Exercise instructions: Out of the lines below, please list those that hold the string "computer".

Records for processing:
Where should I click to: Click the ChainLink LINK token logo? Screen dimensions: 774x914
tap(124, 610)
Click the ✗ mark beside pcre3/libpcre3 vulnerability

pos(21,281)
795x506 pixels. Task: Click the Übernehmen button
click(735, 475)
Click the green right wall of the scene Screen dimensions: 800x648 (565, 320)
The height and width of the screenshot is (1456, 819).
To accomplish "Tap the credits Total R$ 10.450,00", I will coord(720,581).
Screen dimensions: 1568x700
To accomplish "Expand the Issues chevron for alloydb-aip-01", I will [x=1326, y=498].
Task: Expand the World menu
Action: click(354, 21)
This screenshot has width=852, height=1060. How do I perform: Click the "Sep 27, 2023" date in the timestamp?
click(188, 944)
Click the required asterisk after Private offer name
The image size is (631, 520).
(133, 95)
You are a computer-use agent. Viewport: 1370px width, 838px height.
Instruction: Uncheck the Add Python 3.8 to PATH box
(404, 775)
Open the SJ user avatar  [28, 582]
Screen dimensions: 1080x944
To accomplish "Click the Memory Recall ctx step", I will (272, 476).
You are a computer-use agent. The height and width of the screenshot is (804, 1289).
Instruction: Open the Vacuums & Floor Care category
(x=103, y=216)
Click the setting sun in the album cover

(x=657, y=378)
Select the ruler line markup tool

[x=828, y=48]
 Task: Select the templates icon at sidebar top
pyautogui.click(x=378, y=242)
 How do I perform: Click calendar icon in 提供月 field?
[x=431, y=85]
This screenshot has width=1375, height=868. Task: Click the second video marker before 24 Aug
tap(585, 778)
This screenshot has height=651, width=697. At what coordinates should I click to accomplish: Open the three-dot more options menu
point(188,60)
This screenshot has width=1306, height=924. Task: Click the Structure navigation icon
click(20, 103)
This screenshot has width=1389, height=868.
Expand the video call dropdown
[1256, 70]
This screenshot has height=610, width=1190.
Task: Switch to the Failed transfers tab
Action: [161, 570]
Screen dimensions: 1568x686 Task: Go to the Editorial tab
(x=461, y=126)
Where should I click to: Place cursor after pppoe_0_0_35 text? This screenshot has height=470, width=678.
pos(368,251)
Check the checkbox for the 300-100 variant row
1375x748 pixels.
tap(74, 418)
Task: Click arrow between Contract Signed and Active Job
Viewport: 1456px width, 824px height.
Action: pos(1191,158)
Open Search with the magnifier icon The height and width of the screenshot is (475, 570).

Written solution:
You are a computer-use agent. Viewport: 1370px width, 838px height.
You are a computer-use agent. The height and width of the screenshot is (804, 1289).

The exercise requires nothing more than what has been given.